Rome understood a simple rule. Hungry people do not stay calm.
As the city grew, bread stopped being a household matter and became a matter of state. The Cura annonae, Rome’s grain distribution system, fed hundreds of thousands of citizens. Ships crossed the Mediterranean not for luxury, but for wheat. When grain was delayed, unrest followed quickly. Bread shortages did not cause inconvenience. They caused riots.

Roman thinkers noticed what this reliance on bread was doing to civic life. Cicero, writing in the final years of the Republic, still believed a state depended on active and responsible citizens. Bread was necessary, but it was never meant to replace participation.
A century later, Juvenal described what replaced that belief. Writing under the Empire, when ordinary citizens no longer held real political power, he observed that the public no longer demanded a voice in governance. The people who once granted offices, commands, and legions now desired only two things: panem et circenses. Bread and games.
Juvenal was not praising popular contentment. He was pointing to a trade that had already been made. Political participation had been exchanged for provision and distraction. Power no longer needed to persuade or involve. It only needed to feed and entertain.
“Bread and games” was not a slogan.
It was a diagnosis of how civic life had quietly slipped away.
Bread as hierarchy.
Medieval Europe.

Everyone ate bread, but not the same bread. White wheat bread signaled wealth. Dark rye and barley bread signaled poverty. What you ate revealed who you were. Lords owned communal ovens, and peasants paid to use them. Baking was regulated, timed, and taxed.
Even stale bread had a role. It became plates, then food for the poor.
But bread also carried spiritual weight. It appeared in prayers, fasts, and rituals. In Christian Europe, bread became body, sacrifice, and promise. To waste bread was sinful. To break it was communal. To bless it was to acknowledge dependence on forces beyond human control.
Bread structured daily routine, reinforced hierarchy, and anchored belief. It told you when to work, where to stand, and what to thank God for.

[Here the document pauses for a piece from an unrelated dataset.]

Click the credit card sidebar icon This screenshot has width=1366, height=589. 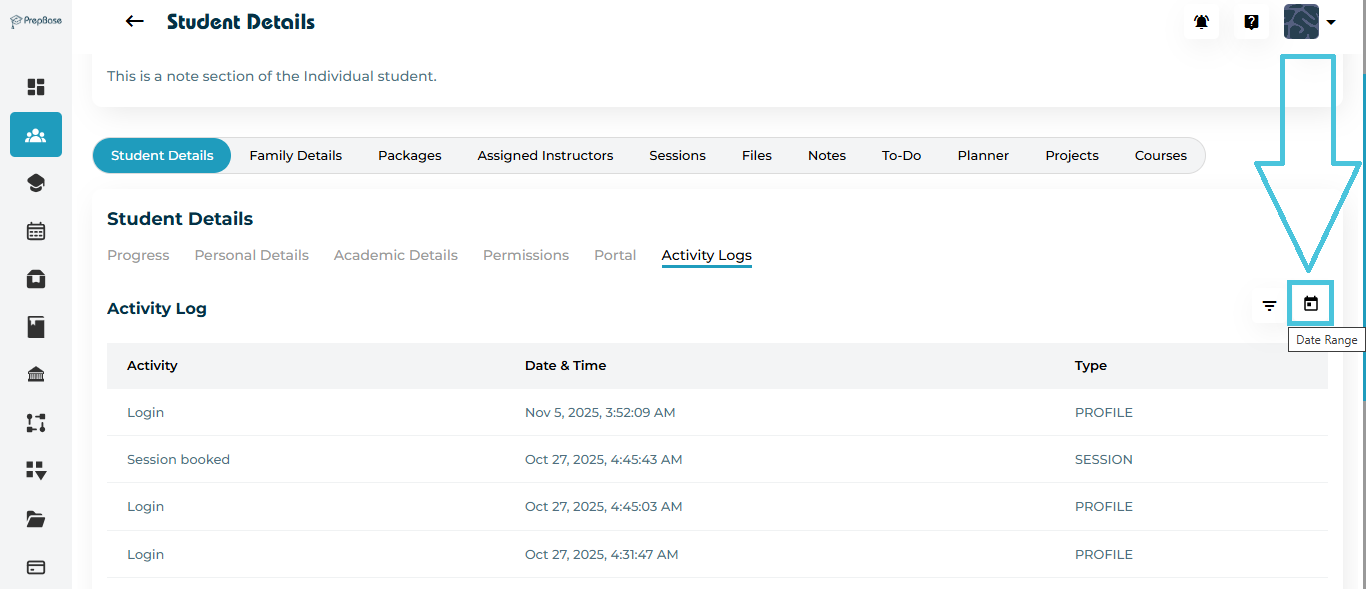tap(36, 567)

Bread was never just nourishment.
It was a social and spiritual map.
Bread as suspicion.
The industrial world to now.
Industrial milling made bread cheap, white, and shelf stable. Nutrients disappeared. Effort vanished. Bread became invisible. Now we negotiate it. Carbs. Gluten. Cheat days. At the same time, we romanticize it again through sourdough, heritage grains, and long fermentation. Bread returns as ritual because it no longer has to be survival.
Bread changes meaning as our relationship to hunger changes.
When hunger is near, bread is sacred.
When hunger is managed, bread is political.
When hunger is distant, bread is questioned.